22:8 イエスはペトロとヨハネとを使いに出そうとして、「行って過越の食事ができるように準備しなさい」と言われた。
22:9 二人が、「どこに用意いたしましょうか」と言うと、
22:10 イエスは言われた。「都に入ると、水がめを運んでいる男に出会う。その人が入る家までついて行き、
22:11 家の主人にはこう言いなさい。『先生が、「弟子たちと一緒に過越の食事をする部屋はどこか」とあなたに言っています。』
22:12 すると、席の整った二階の広間を見せてくれるから、そこに準備をしておきなさい。」
22:13 二人が行ってみると、イエスが言われたとおりだったので、過越の食事を準備した。
22:14 時刻になったので、イエスは食事の席に着かれたが、使徒たちも一緒だった。
22:15 イエスは言われた。「苦しみを受ける前に、あなたがたと共にこの過越の食事をしたいと、わたしは切に願っていた。
22:16 言っておくが、神の国で過越が成し遂げられるまで、わたしは決してこの過越の食事をとることはない。」
22:17 そして、イエスは杯を取り上げ、感謝の祈りを唱えてから言われた。「これを取り、互いに回して飲みなさい。
22:18 言っておくが、神の国が来るまで、わたしは今後ぶどうの実から作ったものを飲むことは決してあるまい。」
22:19 それから、イエスはパンを取り、感謝の祈りを唱えて、それを裂き、使徒たちに与えて言われた。「これは、あなたがたのために与えられるわたしの体である。わたしの記念としてこのように行いなさい。」
22:20 食事を終えてから、杯も同じようにして言われた。
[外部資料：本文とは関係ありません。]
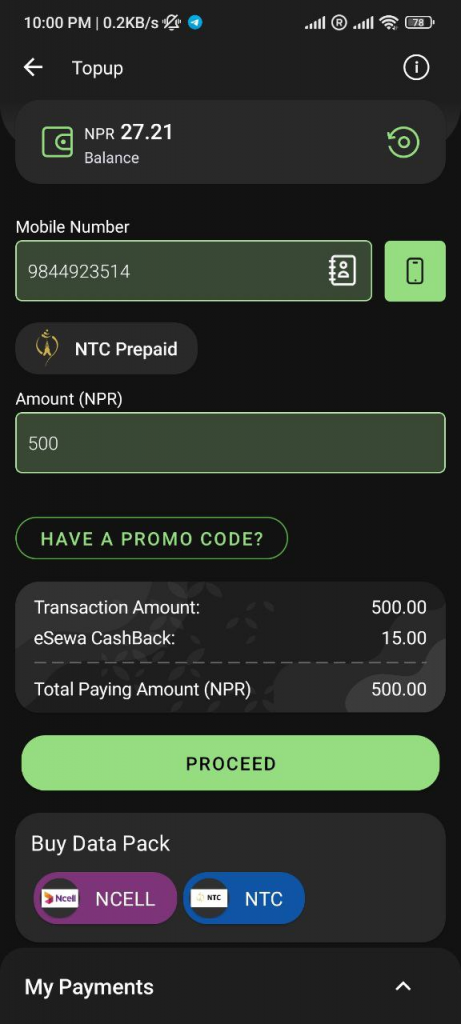Tap the back arrow icon
The width and height of the screenshot is (461, 1024).
click(33, 67)
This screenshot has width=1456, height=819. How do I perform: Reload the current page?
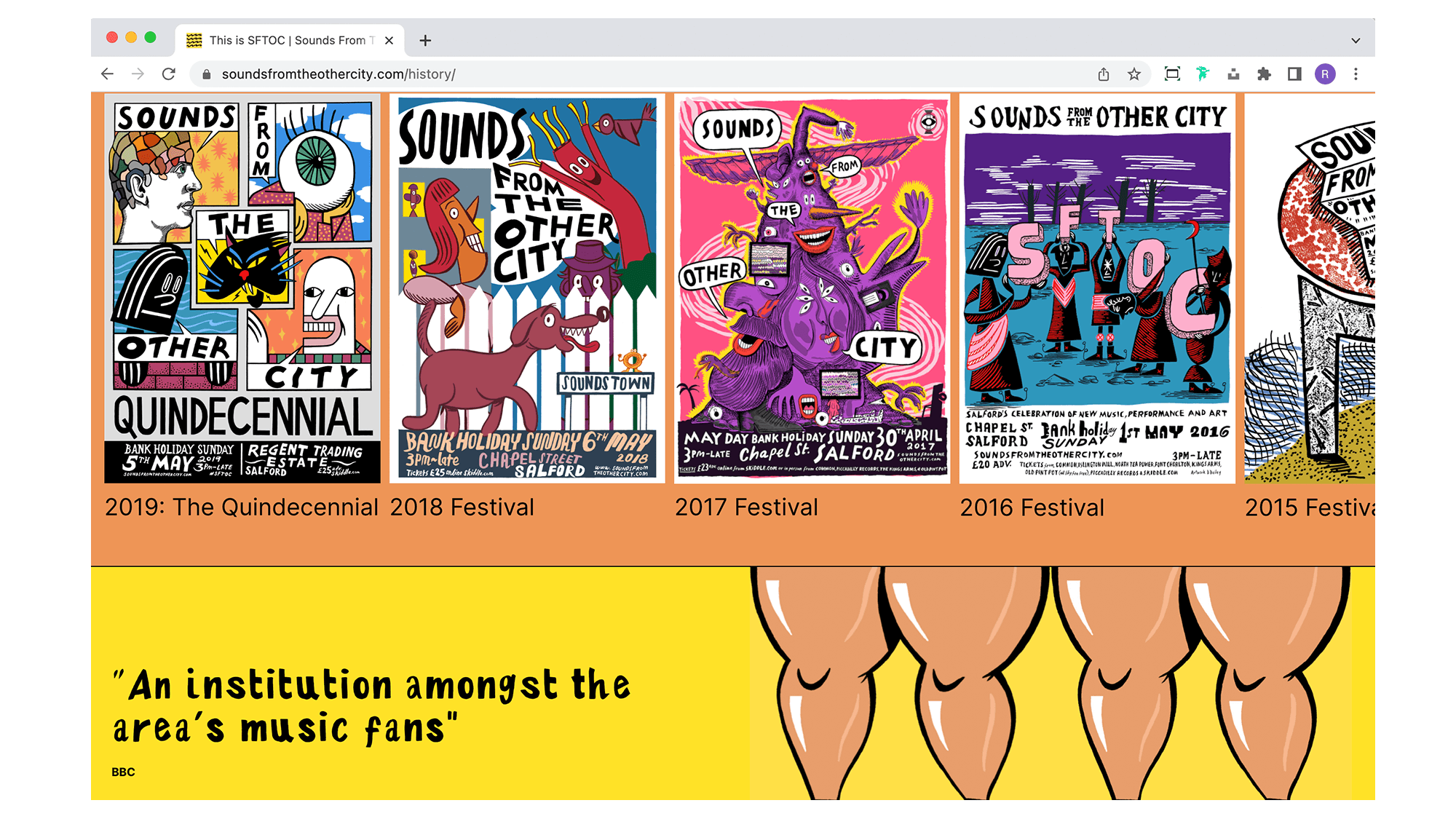[x=168, y=74]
「この杯は、あなたがたのために流される、わたしの血による新しい契約である。
聖木曜日、イエス様が弟子たちと共に最後の晩餐を取られた時のことである。
イエス様は、弟子たちとこの過ぎ越しの食事をしたいと切に願っておられたと述べておられる。
この過ぎ越しの祭りは、出エジプトの出来事を覚えるための祭りであり、奴隷の民から解放された事を神に感謝する祭りでもある。
もちろん、その過ぎ越しは、イエス様の十字架の贖いによって死と滅びから我々を解放する救いの約束のひな型でもあるため、イエス様ご自身がこの過ぎ越しの祭りの間に十字架で死なれたことは、単なる偶然ではなく、明確な意図をもって示された者であると言えよう。
すなわち、過ぎ越しの祭りは、イエス様の十字架を記念するためのものであるということである。
イエス様もそのことについては、はっきりと語られているし、この後、教会で行われるようになった聖餐式もまた、イエス様の死を記念するために行うのである。
もちろん、ただ単にイエス様が十字架で死なれたということを記念するだけではなく、「あなた方のためにさかれた体」「あなたがたのために流される血による新しい契約である」ことを世に知らしめるためのものである。
だから、聖餐式は、聖餐のパンとぶどう酒を受ける者がいて成り立つものであるし、いったいイエス様の十字架は誰のためのものであったのかということが明確にされることに意味があるのである。
イエス様の十字架は、この私のためである。
聖餐の恵みを受けるたびに、そのことを知ら締めていく者でありたいものである。